It’s not your fitness tracker that is wrong – it’s you

An international study has revealed that people, regardless of where they live and their age, poorly guess how physically active they actually are.

The study, led by the University of Southern California (USC), used fitness trackers to investigate how physically active people consider themselves to be, versus how physically active they really are.

The research, which was co-authored by Loughborough University’s Professor Mark Hamer and a team of international researchers, has revealed that no one gets it right.

The American responses suggest they are as active as the Dutch or the English. Older people think they are as active as young people. In reality, though, Americans are much less active than the Europeans and older people are less active than the young.

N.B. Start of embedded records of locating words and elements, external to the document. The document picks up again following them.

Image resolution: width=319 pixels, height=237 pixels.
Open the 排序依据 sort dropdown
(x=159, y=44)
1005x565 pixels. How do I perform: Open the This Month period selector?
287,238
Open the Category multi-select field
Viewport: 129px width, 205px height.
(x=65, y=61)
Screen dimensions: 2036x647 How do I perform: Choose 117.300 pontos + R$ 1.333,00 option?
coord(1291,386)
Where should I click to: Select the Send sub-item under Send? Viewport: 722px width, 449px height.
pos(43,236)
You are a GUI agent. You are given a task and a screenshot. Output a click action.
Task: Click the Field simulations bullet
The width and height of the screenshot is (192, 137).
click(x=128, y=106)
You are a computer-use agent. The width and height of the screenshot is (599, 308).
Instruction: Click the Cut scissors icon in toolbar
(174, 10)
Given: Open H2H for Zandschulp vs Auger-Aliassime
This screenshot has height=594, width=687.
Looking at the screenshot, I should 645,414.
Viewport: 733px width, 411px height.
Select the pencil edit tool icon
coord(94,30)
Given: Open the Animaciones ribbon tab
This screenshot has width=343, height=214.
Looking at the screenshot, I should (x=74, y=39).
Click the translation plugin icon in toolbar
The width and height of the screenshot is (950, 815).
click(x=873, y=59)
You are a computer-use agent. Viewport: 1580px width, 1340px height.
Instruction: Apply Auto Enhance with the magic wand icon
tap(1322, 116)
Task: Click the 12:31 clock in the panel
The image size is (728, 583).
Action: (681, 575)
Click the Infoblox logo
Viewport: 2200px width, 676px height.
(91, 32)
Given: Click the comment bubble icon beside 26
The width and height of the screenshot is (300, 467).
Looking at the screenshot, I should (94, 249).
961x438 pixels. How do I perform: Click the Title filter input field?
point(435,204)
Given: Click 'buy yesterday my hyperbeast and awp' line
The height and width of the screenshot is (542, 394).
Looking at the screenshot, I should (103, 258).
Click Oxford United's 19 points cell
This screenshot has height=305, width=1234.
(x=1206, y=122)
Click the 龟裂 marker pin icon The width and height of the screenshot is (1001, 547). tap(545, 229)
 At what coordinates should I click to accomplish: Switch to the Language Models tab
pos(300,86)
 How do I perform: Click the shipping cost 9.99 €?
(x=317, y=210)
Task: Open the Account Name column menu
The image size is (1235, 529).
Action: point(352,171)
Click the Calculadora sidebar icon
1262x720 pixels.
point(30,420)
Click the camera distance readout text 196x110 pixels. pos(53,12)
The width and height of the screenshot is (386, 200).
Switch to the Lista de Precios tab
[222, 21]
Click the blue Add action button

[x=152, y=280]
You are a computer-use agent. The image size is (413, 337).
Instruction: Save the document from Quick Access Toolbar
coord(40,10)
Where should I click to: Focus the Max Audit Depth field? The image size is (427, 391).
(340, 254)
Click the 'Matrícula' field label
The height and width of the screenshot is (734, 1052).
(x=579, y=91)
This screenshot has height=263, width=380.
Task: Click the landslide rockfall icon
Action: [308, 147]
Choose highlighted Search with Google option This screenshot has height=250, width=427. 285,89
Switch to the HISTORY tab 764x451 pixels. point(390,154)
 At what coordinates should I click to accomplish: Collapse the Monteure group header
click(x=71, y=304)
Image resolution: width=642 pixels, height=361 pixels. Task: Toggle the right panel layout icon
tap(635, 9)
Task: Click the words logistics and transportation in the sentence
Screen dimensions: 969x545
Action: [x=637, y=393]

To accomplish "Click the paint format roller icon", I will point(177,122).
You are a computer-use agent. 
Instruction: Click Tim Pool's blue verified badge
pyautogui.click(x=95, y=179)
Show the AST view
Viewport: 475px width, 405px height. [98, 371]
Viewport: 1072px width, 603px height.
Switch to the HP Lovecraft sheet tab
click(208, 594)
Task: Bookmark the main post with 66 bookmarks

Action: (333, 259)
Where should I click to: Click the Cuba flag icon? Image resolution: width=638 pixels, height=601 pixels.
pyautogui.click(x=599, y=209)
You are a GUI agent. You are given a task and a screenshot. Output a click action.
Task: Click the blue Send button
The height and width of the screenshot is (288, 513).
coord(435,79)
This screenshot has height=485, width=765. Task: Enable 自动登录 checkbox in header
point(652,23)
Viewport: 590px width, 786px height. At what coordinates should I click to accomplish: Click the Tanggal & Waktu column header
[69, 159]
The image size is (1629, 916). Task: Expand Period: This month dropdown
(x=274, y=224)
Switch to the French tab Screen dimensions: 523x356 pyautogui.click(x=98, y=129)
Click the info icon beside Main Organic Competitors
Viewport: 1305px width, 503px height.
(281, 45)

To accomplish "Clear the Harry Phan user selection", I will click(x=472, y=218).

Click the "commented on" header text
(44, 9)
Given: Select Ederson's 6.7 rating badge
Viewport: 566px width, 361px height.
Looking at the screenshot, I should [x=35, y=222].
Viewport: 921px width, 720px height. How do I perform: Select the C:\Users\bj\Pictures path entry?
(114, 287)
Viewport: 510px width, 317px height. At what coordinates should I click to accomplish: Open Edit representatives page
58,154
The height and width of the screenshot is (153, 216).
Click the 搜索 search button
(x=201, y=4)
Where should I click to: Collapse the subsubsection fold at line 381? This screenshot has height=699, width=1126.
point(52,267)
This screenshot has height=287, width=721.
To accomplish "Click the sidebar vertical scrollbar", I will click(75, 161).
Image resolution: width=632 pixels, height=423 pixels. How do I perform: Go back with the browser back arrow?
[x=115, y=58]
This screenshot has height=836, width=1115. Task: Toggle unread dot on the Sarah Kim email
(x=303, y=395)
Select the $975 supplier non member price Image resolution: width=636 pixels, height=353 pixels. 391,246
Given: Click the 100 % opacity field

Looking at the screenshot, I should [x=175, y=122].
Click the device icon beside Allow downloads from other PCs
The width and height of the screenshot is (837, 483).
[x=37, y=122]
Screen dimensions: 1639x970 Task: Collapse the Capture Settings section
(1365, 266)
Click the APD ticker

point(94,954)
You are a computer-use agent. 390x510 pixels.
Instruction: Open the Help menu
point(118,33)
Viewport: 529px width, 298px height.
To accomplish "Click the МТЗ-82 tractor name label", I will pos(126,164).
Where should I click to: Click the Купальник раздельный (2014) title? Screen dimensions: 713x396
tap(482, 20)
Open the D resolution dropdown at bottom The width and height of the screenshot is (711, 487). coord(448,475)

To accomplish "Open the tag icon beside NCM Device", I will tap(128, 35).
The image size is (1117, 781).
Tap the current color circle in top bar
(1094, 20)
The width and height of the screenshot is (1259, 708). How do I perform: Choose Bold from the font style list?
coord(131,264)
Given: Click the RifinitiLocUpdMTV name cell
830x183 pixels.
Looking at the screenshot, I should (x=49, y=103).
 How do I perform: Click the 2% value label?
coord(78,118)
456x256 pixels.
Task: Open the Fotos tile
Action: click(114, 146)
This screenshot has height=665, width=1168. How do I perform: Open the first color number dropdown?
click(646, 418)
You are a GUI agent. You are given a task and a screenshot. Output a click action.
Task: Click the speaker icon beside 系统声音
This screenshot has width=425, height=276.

“It means people in different countries or at different age groups can have vastly different interpretations of the same survey questions,” says Arie Kapteyn, the study’s lead author and executive director of the Center for Economic and Social Research at the USC Dornsife College of Letters, Arts and Sciences.

Kapteyn believes the differences in fitness perceptions are driven by cultural and environmental differences.

For instance, Americans are largely dependent on cars while the Dutch frequently walk or ride bicycles to work and for simple errands, Kapteyn says.

For the study, the scientists tracked 540 participants from the United States, 748 people from the Netherlands and 254 from England.

Men and women in the study, aged 18 and above, were asked in a survey to report their physical activity on a five-point scale, ranging from inactive to very active. They also wore a fitness-tracking device on their wrist (an accelerometer) so that scientists could measure their actual physical activity over a seven-day period.